1111 1111 end-of-ASCII-string
1111 1110 end-of-block
1111 0000 end-of-file
1111 1000 exception start
1111 1001 exception end
The end-of-block code is the last valid data byte in
every block; the rest of the block is padded with nulls. The
end-of-file code is the next-to-the-last data byte in the last
block of every file: it is followed by an end-of-block code
and null padding.
Exception-start and exception-end are included optionally
to delimit text lines that appear out-of-order (when evaluated
by the comparison technique described above). These codes are
never needed to determine the current ID and may be ignored;
they are intended only to serve as hints in browsing through a
text rearranged from its traditional order by a modern editor.
Abbreviated ID Fields
In ID files, the full ID is given for each author ID
(level a only), each work ID (level b only) and each ney
section (levels n and v-z); descriptor ID levels are not
included in ID files. In text files, the full ID (all levels:
citation and descriptor) is given at the beginning of each 8K
block. Other ID fields usually contain only enough information
to show how the current ID field differs from the last. Thus,
most lines in a text require only the code for "increment the
z level" (binary 1000 0000). When the higher levels do not
change, they need not be cited. When a higher level does
change and levels v through z are hierarchical (that is, no n
level is present), all lower levels are implicitly set to
binary 1. This often obviates the need to cite the lower
levels explicitly. Thus, to mark line 1 of Chapter 2 in a
(hierarchical) work, the required citation would be "increment
the y level" (binary 1001 0000) since the y level was
previously set for Chapter 1 and the z level is set to 1
implicitly. Note that when the author or work changes, all
lower levels are set to null.
When levels v through z are not hierarchical (that is, in
documents, where the n level is present), a change in author,
work or document (n-level) sets all lower levels to null.
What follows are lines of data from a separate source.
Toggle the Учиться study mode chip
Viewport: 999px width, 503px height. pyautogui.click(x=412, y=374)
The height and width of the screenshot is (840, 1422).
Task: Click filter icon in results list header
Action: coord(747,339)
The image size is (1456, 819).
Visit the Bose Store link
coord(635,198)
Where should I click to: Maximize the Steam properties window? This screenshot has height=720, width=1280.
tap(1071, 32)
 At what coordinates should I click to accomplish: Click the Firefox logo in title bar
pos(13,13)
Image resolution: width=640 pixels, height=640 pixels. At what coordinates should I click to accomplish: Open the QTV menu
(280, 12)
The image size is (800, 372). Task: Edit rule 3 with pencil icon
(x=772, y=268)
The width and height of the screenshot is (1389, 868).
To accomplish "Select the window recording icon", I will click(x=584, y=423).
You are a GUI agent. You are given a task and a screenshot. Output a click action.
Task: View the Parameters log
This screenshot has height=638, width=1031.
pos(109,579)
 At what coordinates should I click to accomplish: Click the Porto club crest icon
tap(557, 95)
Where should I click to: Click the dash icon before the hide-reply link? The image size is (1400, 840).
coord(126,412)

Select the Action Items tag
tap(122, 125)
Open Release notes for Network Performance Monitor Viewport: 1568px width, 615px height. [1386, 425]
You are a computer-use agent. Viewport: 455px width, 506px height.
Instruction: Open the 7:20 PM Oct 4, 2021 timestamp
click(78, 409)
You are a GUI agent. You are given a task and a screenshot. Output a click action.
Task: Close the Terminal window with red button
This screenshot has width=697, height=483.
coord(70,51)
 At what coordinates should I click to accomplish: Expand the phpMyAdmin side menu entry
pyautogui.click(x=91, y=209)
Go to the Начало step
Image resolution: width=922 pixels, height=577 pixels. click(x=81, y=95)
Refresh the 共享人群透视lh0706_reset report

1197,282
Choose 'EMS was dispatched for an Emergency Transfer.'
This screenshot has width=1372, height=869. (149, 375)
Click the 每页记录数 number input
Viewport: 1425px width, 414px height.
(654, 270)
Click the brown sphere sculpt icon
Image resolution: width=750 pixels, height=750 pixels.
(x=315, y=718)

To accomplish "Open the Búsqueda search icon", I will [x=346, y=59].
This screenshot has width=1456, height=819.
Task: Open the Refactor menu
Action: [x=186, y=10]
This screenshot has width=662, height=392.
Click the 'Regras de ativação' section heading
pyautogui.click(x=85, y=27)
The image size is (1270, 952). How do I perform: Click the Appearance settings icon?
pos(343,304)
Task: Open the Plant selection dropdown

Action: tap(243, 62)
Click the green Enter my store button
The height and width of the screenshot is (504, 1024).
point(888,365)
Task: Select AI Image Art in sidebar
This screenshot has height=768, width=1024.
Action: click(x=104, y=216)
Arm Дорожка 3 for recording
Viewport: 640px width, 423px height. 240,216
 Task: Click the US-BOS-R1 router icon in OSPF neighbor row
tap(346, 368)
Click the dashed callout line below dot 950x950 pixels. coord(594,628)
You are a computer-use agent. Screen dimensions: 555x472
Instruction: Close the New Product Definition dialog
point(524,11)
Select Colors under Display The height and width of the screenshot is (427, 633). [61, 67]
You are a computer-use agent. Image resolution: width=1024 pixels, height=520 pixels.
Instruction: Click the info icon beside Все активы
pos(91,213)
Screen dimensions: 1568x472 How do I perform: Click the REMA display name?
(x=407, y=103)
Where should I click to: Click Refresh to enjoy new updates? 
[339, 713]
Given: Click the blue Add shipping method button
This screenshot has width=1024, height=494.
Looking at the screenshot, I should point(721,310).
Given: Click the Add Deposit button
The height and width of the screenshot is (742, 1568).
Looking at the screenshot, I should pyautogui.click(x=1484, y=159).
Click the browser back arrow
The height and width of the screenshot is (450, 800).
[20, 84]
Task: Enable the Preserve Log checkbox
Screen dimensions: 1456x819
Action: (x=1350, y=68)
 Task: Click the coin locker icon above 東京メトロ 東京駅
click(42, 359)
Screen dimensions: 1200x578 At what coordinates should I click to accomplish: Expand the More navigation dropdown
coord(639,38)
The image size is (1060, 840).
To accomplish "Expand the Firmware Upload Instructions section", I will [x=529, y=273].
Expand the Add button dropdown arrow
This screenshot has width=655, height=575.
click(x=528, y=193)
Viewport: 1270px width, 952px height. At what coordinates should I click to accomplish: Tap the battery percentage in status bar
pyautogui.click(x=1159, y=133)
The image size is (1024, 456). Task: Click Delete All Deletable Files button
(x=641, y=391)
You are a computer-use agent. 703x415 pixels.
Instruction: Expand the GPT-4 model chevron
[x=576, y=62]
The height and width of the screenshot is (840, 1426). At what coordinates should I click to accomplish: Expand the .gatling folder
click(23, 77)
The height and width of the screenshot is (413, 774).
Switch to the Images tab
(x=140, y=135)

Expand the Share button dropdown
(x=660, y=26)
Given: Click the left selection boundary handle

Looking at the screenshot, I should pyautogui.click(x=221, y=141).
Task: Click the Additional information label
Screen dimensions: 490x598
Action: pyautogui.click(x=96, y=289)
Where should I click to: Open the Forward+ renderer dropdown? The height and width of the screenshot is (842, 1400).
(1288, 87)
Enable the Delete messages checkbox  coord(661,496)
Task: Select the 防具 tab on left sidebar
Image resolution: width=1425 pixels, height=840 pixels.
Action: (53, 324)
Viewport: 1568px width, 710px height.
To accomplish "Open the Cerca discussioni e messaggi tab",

Otherwise the lower levels are set explicitly.
Level descriptions (e.g., x="book", y="chapter") in the
ID table are handled in a similar fashion. The full
description is always given for the author level, the work
level, and for the lower levels of the first work. Lower level
descriptions for subsequent works may -be omitted if
unnecessary. Thus, if thirty consecutive works are cited by
Book/line, the table need only give this information-for the
first instance only.
Coding
On PHI CD ROMs, ASCII information in the citations is
treated Jiterally, and the Beta code conventions used in text
data are not applicable. Beta code conventions are used to
ASCII text in descriptor ids (those with level codes 96, 97,
98, ..., 122) and in the level descriptions.
ID Table Files
Description
For each text file, the corresponding ID table file
provides a detailed account of the identity and location of
the authors and works for that file, the location of all major
sections within the works, and a complete listing of the
ending citation for each text block within a section. In the
case of documents, information is given to the document (n)
level only for the end of each text block and information
about lower levels is not included. If the document id is the
same at the end of consecutive blocks, the first block is
marked with the document id, and the later ones have the new
block code without any additional information.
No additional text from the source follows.